Reading text.
■ ■ ■ ■ ■
Reply Sat 11 Nov, 2006 06:24 am
Moral realism is the view that there are moral facts. A moral realist believes that moral statements attempt to describe the world, and they are therefore the sorts of statements that can be true or false (this is called cognitivism). Moral realists not only believe that it is possible for moral statements to be true, but they also believe that some of them are true.

According to the correspondance theory of truth, a proposition is true if there is a fact (a fact is a state of affairs), that corresponds to it and makes it true. For example, the sentence "I am sitting on a chair" is true if and only if I am sitting on a chair.

If we accept the correspondence theory of truth, it seems that for moral realism to be true, there needs to be such a thing as a moral fact. There need to be facts in the world which somehow make some moral statements true.

But these facts would be different to other sorts of facts. Unlike the fact that I am sitting on a chair, a moral fact would give us reasons to act in a certain way. If it is a fact that it is wrong to torture babies for fun, then we have a reason to not torture babies for fun. Maybe if we don't know the moral fact, we don't have a reason to refrain from the action. But certainly if it is true that torturing babies for fun is morally wrong, and if I know that it is true, then I have a reason to refrain from torturing babies for fun.
■ ■ ■ ■ ■
Action item A.
Name every view or theory that the post on moral realism identifies by name.
Action item B.
Please write a continuation of the post on moral realism, picking up after its final sentence.
The lines after this post have nothing to do with moral realism.

Collected material.
■ ■ ■ ■ ■
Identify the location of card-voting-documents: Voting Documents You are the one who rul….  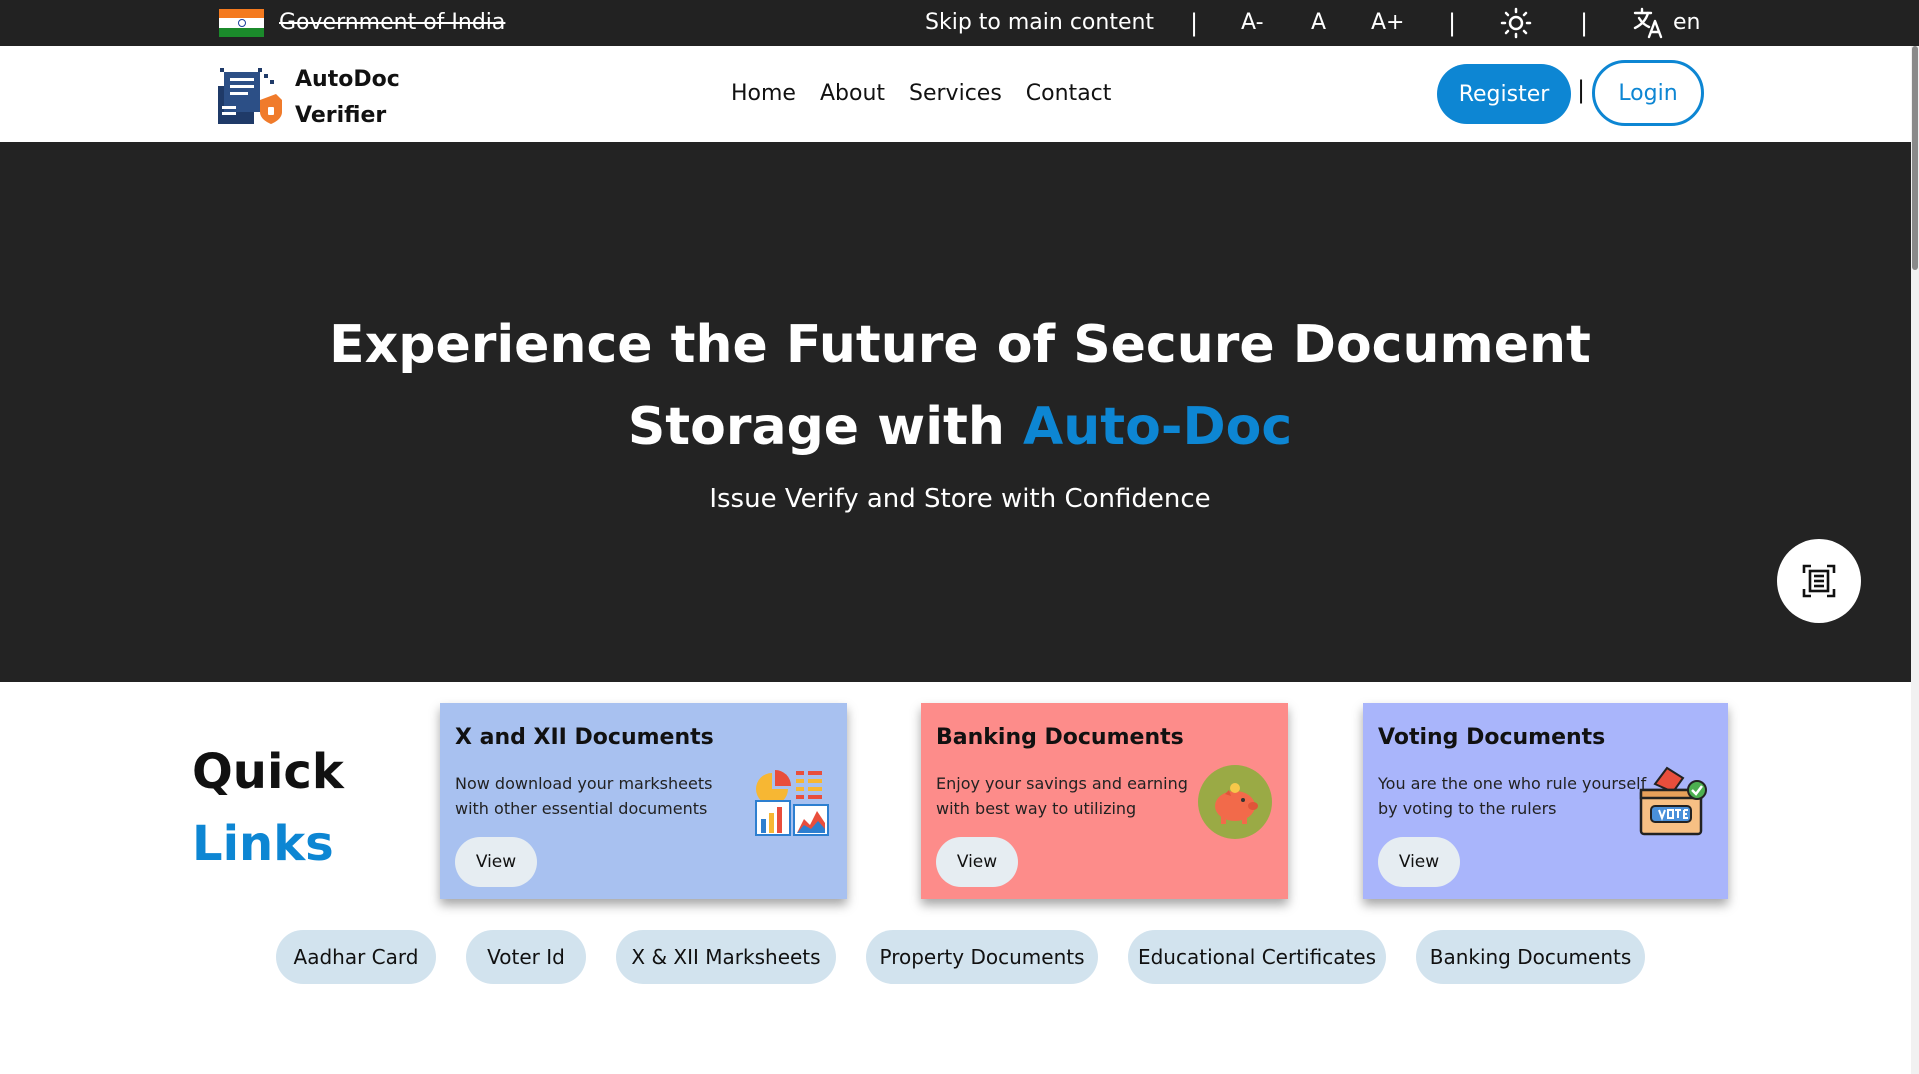
(1546, 801).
■ ■ ■ ■ ■
Answer section A.
Moral realism, cognitivism, and the correspondence theory of truth.

Answer section B.
Maybe I don't care that it is wrong to torture babies for fun, so even though I believe that it is wrong, I do it anyway. In that case, don't I still have a reason not to torture babies for fun, even if I ignore that reason or it fails to motivate me? It seems that if moral realism is true and moral facts exist, those facts, or at least the knowledge of those facts, would always give us reasons to act in certain ways (even if they didn't actually motivate us to act in certain ways). Believing that something is wrong is almost like being told "don't do that!" Whether you choose to obey your moral belief, or whether it moves you in any way, is another matter; your moral belief still tells you to act in a certain way.

If there are moral facts, they have reason-giving qualities. This differentiates them from other sorts of facts, such as the fact that I am sitting on a chair, which do not direct our action in the same way.

Do people agree with this? Would moral facts give us reasons for action?

Moral realists seem to be faced with the difficulty of explaining how such strange, reason-giving facts would fit in with our world. I intend to argue that this difficulty is a reason to be sceptical about moral realism. It seems that it would be easier to deny the existence of moral facts than to explain their strange, reason-giving qualities. It may still be true that there are moral facts, even if they are strange things; but an anti-realist picture of morality is arguably less strange, and it should therefore be taken very seriously.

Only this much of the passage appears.